The trouble is that we’re looking at the wrong basis for

security. We have assumed that security lies in things like

bank accounts and weapons and houses and position.

These have turned out to be shaky. We have fought for all

the wrong things.

Have you heard of Enron? Enron is an energy company in

Houston; some of Enron’s executives were so invested in

financial security that they “cooked the books” to hide losses,

they conspired with other companies to create phony

partnerships, and they enticed their auditors into covering up

the truth. All that to drive up the stock price, cash out huge

profits, and then turn a blind eye as the company crashed

and burned and wiped out thousands of employees and

small investors. Enron has become an icon of greed; it is an

example of the pursuit of selfish wealth even when that

undermines the security of many other people. Enron is a

symbol of human sin that is deeper than stock prices and

broader than accounting fraud; it is a symbol of our desire to

base ourselves on things material and not on things spiritual.

Things that pass away and not on things that are eternal.

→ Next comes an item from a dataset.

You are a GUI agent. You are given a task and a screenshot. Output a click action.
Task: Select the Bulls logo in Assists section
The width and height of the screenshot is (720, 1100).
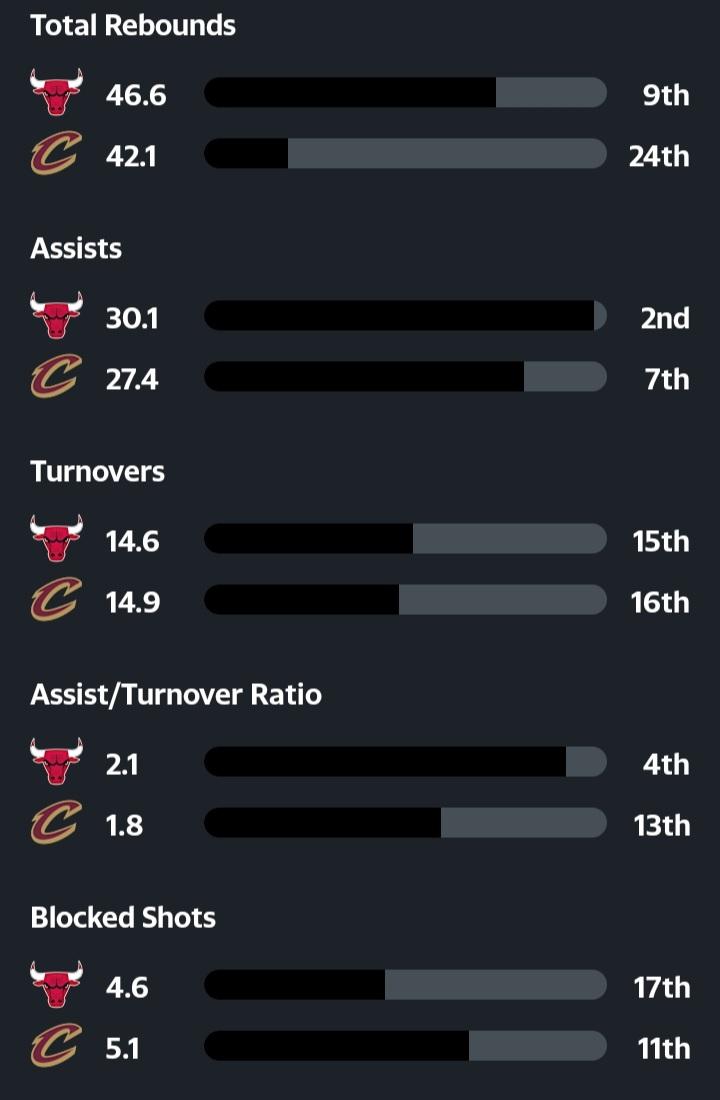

But it would be too easy to bash Enron this morning and

forget that its story is our story, too. Enron may be huge,

and you and I small, but the principle is the same. We too

fight to secure ourselves on things material. What foolish

things we do to achieve material security! And at what cost

to ourselves!

I thought about this the other day as my wife and I planned

our grocery shopping expedition. We are dyed-in-the-wool

coupon shoppers. If I have a little slip of paper that says “50

cents off” on some bottle of detergent, I have to have that

detergent! So when I see Sudso on sale, and I have a

coupon, and better yet it’s at a store that doubles coupons, I

will break the sound barrier to pick up my box of Sudso.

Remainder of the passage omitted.